INSTRUCTIONS FOR THE TASK: What is needed is an exact printout of all the data.

(Stored items)
[Start of Attachment]

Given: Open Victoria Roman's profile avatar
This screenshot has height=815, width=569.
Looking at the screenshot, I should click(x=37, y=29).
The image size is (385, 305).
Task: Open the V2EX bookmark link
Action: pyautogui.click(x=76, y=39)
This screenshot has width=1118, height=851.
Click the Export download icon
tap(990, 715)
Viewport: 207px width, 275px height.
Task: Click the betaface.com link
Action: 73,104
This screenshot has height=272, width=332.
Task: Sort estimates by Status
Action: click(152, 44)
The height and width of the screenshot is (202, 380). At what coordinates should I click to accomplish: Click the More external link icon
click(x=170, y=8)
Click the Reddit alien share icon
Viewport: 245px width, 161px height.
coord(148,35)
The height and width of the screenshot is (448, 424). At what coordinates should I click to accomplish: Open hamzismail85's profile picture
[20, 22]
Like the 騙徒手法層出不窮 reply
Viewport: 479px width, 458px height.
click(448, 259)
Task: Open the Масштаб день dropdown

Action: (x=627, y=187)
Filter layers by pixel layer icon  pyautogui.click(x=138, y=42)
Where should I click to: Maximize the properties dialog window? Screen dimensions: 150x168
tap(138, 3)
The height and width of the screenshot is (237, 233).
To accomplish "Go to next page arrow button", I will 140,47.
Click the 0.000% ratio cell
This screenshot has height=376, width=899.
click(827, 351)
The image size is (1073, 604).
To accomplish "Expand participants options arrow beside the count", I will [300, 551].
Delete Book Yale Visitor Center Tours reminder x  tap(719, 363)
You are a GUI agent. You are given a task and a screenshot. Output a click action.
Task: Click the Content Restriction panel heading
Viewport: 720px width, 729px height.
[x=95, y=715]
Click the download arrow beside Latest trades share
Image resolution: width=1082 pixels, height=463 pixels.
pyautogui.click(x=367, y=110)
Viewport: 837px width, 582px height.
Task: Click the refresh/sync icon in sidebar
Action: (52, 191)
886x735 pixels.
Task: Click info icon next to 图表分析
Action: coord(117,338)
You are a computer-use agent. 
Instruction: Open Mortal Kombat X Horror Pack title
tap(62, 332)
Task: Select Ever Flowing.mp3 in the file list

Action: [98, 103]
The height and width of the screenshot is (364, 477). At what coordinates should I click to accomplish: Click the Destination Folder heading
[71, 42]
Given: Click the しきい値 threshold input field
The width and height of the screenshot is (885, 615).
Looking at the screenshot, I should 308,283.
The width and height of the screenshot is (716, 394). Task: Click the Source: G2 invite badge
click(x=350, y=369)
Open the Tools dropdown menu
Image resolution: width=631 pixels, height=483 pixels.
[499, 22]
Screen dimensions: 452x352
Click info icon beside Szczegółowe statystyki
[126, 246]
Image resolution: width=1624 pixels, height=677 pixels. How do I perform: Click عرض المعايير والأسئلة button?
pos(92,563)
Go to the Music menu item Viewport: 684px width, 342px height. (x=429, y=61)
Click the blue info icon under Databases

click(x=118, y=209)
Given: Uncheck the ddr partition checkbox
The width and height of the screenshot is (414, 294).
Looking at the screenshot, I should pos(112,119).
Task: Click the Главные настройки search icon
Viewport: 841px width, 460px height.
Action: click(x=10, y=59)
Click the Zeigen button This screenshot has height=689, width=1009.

[End of Attachment]

TASK RESULT:
Given: Open Victoria Roman's profile avatar
This screenshot has height=815, width=569.
Looking at the screenshot, I should click(x=37, y=29).
The image size is (385, 305).
Task: Open the V2EX bookmark link
Action: pyautogui.click(x=76, y=39)
This screenshot has width=1118, height=851.
Click the Export download icon
tap(990, 715)
Viewport: 207px width, 275px height.
Task: Click the betaface.com link
Action: 73,104
This screenshot has height=272, width=332.
Task: Sort estimates by Status
Action: click(152, 44)
The height and width of the screenshot is (202, 380). At what coordinates should I click to accomplish: Click the More external link icon
click(x=170, y=8)
Click the Reddit alien share icon
Viewport: 245px width, 161px height.
coord(148,35)
The height and width of the screenshot is (448, 424). At what coordinates should I click to accomplish: Open hamzismail85's profile picture
[20, 22]
Like the 騙徒手法層出不窮 reply
Viewport: 479px width, 458px height.
click(448, 259)
Task: Open the Масштаб день dropdown

Action: (x=627, y=187)
Filter layers by pixel layer icon  pyautogui.click(x=138, y=42)
Where should I click to: Maximize the properties dialog window? Screen dimensions: 150x168
tap(138, 3)
The height and width of the screenshot is (237, 233).
To accomplish "Go to next page arrow button", I will 140,47.
Click the 0.000% ratio cell
This screenshot has height=376, width=899.
click(827, 351)
The image size is (1073, 604).
To accomplish "Expand participants options arrow beside the count", I will [300, 551].
Delete Book Yale Visitor Center Tours reminder x  tap(719, 363)
You are a GUI agent. You are given a task and a screenshot. Output a click action.
Task: Click the Content Restriction panel heading
Viewport: 720px width, 729px height.
[x=95, y=715]
Click the download arrow beside Latest trades share
Image resolution: width=1082 pixels, height=463 pixels.
pyautogui.click(x=367, y=110)
Viewport: 837px width, 582px height.
Task: Click the refresh/sync icon in sidebar
Action: (52, 191)
886x735 pixels.
Task: Click info icon next to 图表分析
Action: coord(117,338)
You are a computer-use agent. 
Instruction: Open Mortal Kombat X Horror Pack title
tap(62, 332)
Task: Select Ever Flowing.mp3 in the file list

Action: [98, 103]
The height and width of the screenshot is (364, 477). At what coordinates should I click to accomplish: Click the Destination Folder heading
[71, 42]
Given: Click the しきい値 threshold input field
The width and height of the screenshot is (885, 615).
Looking at the screenshot, I should 308,283.
The width and height of the screenshot is (716, 394). Task: Click the Source: G2 invite badge
click(x=350, y=369)
Open the Tools dropdown menu
Image resolution: width=631 pixels, height=483 pixels.
[499, 22]
Screen dimensions: 452x352
Click info icon beside Szczegółowe statystyki
[126, 246]
Image resolution: width=1624 pixels, height=677 pixels. How do I perform: Click عرض المعايير والأسئلة button?
pos(92,563)
Go to the Music menu item Viewport: 684px width, 342px height. (x=429, y=61)
Click the blue info icon under Databases

click(x=118, y=209)
Given: Uncheck the ddr partition checkbox
The width and height of the screenshot is (414, 294).
Looking at the screenshot, I should pos(112,119).
Task: Click the Главные настройки search icon
Viewport: 841px width, 460px height.
Action: click(x=10, y=59)
Click the Zeigen button This screenshot has height=689, width=1009.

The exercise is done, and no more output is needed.